Risa menggosok-gosokkan telapak tangan ke kepala, mencoba meredakan pening yang datang. Sudah lama sekali sejak terakhir kali dia mendengar ceramah. “Ya, ya. Saya yakin Bapak memang bijaksana.”

“Saya serius, Risa. Saya tahu kamu tidak berniat menampar, saya juga tahu kamu tidak berniat membolos selama dua bulan.”

Jari-jemari Risa mengepal, menggenggam sebagian akar rambutnya. Dia melirik Hanan kesal. “Oh, ya, tentu saja. Selama ini saya memang tidak sengaja membolos dua bulan—aduh, bodohnya saya.”

Akan tetapi, Hanan tidak mengendurkan senyum dan justru memperlebarnya, seolah dia tahu sedang berhadapan dengan orang paling bebal di seluruh dunia yang tidak bisa memahami bahasa manusia. Kesabaran terang-terangan semacam itu justru melipatgandakan kejengkelan Risa.

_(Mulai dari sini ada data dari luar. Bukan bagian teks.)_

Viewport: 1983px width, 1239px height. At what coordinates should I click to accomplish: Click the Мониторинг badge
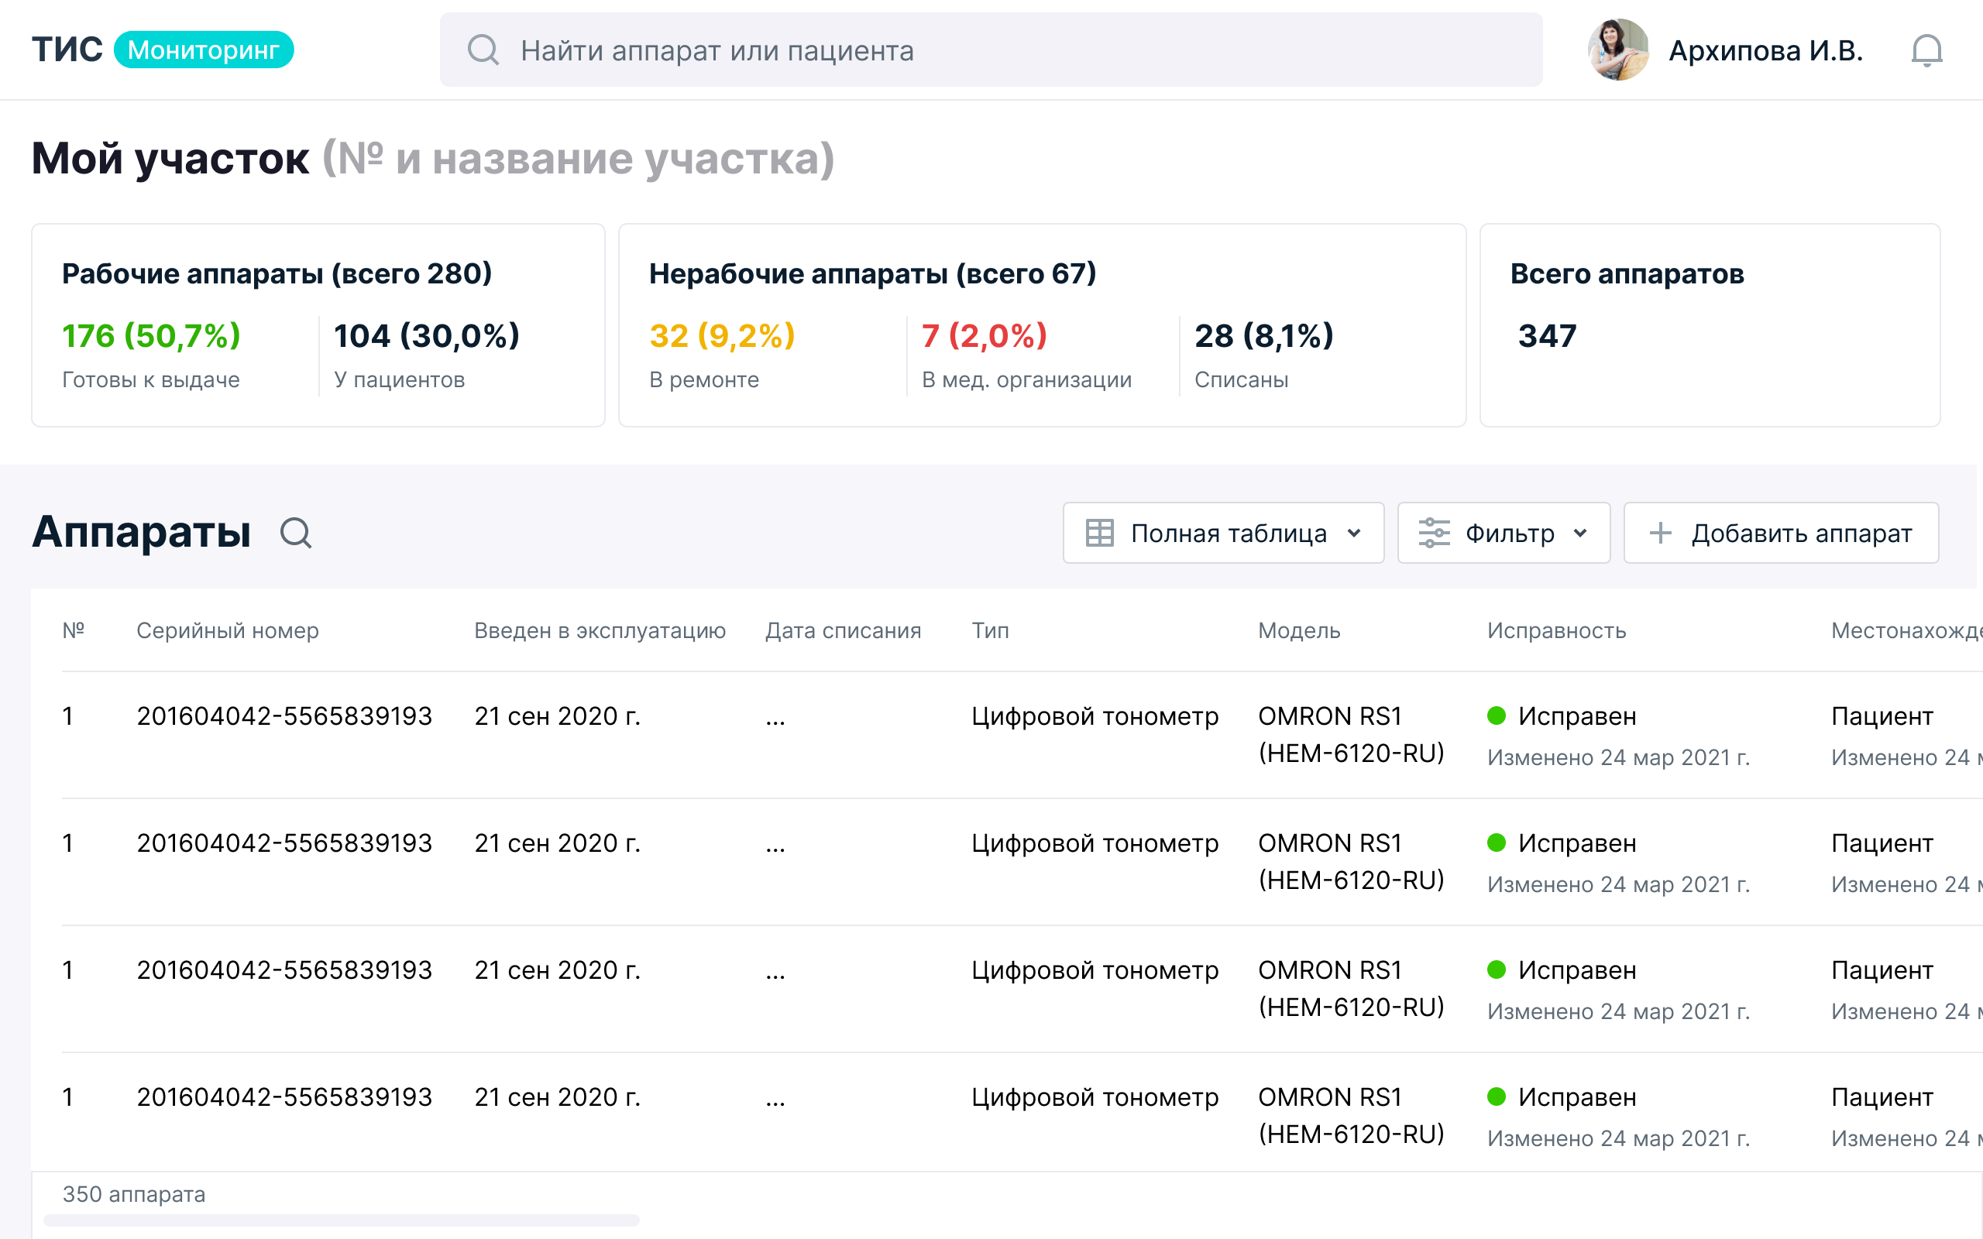coord(203,50)
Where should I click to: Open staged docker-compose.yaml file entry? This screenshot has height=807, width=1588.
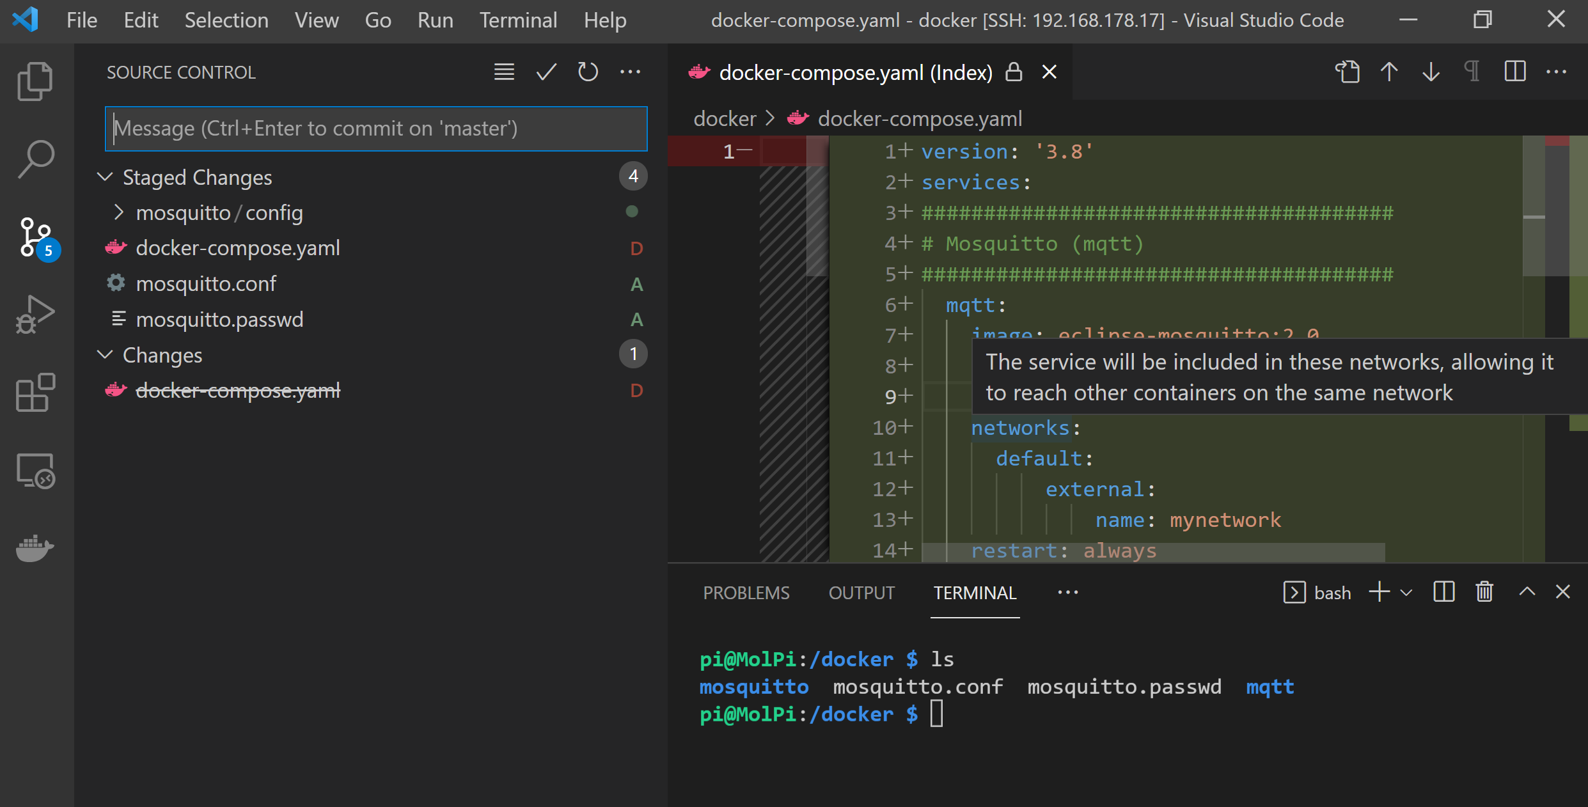coord(237,248)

“Yah, saya yakin mempertanyakan alasanmu absen dari sekolah tidak akan membawa kita ke mana pun,” katanya seraya membuka ritsleting tasnya yang selama ini diletakkan di antara kedua kaki. Tidak seperti sebelumnya, hari ini dia mengeluarkan beberapa map bening yang semuanya penuh sesak dan meletakkannya di meja. “Ini adalah pelajaran yang sudah kamu tinggalkan selama dua bulan. Saya sudah minta guru dari setiap mata pelajaran meringkas—atau paling tidak memfotokopi—topik yang diajarkan.”

“Apa—”

“Dan ini.” Hanan mengeluarkan sebuah buku yang rimbun oleh pembatas halaman warna-warni. “Yang ini adalah pelajaran saya, mulai dari hari ketika kamu tidak masuk sampai topik yang akan diajarkan sebelum ujian tengah semester nanti. Sudah ada rumus-rumus praktis dan tips-tips di dalamnya. Khusus saya buatkan untuk kamu, Risa.”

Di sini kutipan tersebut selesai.